I am a Kashmiri journalist studying at the University of California, Berkeley. Mr. Singh had been discovered last year to be living in Selma, where he ran his own trucking company. I wanted to interview this man, who was notorious back home after a judicial inquiry accused him of murdering a prominent human rights activist.

Like so much from the Kashmir conflict of the 1990s – of my childhood – the case remained unresolved, and the pain of victims left to fester.

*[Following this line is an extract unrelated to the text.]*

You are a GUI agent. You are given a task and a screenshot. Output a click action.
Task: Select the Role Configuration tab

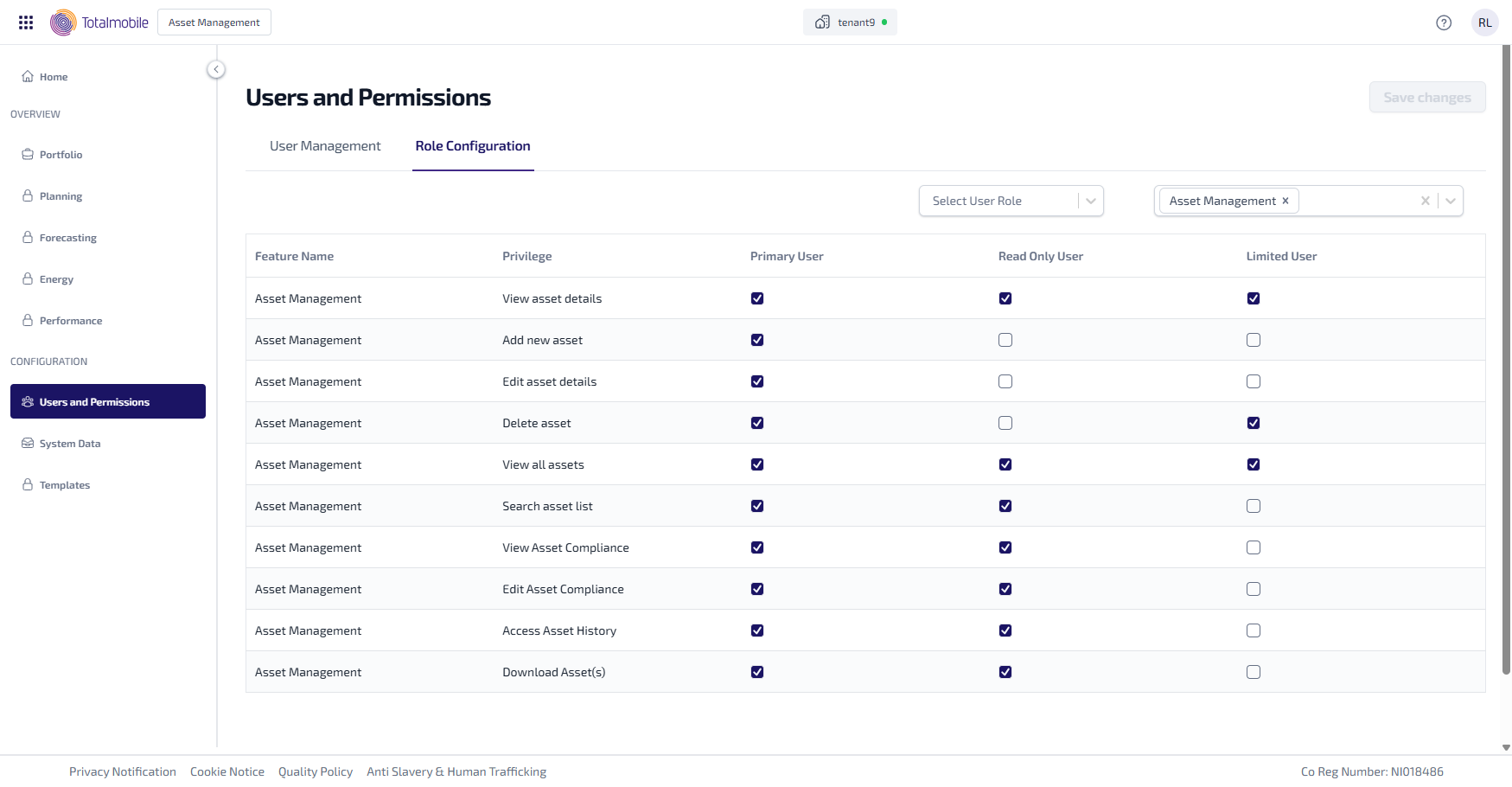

After decades of mostly nonviolent resistance to Indian rule, Kashmiri separatists and Pakistani militants rose up with guns in 1989. India cracked down with a massive counterinsurgency that continues today, more than a decade after quashing the armed uprising. Government figures say at least 47,000 people have died in the conflict and thousands remain missing; other estimates are much higher.

Atrocities committed by Indian forces during the conflict have rarely if ever been punished. Singh’s was the rare case that made it to court in Kashmir, but he then fled the country. The magistrate put out a warrant over Interpol, and in 2011, Selma police alerted India’s Interpol bureau that they had their man.

But Singh was never extradited. In an age when the reach of international justice is growing, Singh’s case highlights how much influence international relations and national politics can still warp the process. 

“It shows the ongoing hurdles that have to be overcome,” says Matt Eisenbrandt, legal director for the Canadian Centre for International Justice. He tried for a time to help locate Singh when he was missing. (Correction: The original article misstated Mr. Eisenbrandt's current affiliation.)

“Just because a perfectly innocent human rights lawyer is murdered doesn’t mean that you always bring the bad guys to account. You still have to deal with politics, both domestically and internationally,” he says.

Why I started writing about Singh

I first heard about Singh after I became a reporter in Kashmir in 2007.  Like many reporters in the disputed region, I wrote about him and the struggle of the families of his victims for elusive justice.

Singh was wanted for the kidnapping and murder of human rights activist Jaleel Andrabi in 1996. Months before his death, Mr. Andrabi had addressed a UN session in Geneva about human rights violations by India in Kashmir.

On the evening of March 8, 1996, Andrabi was driving home with his wife when he was stopped and taken away by Army personnel who were apparently waiting for him.

Twenty days later, police asked Andrabi’s younger brother to identify a body recovered from a jute sack in the Jhelum River. It was Andrabi: his hands tied behind his back, his eyes gouged out.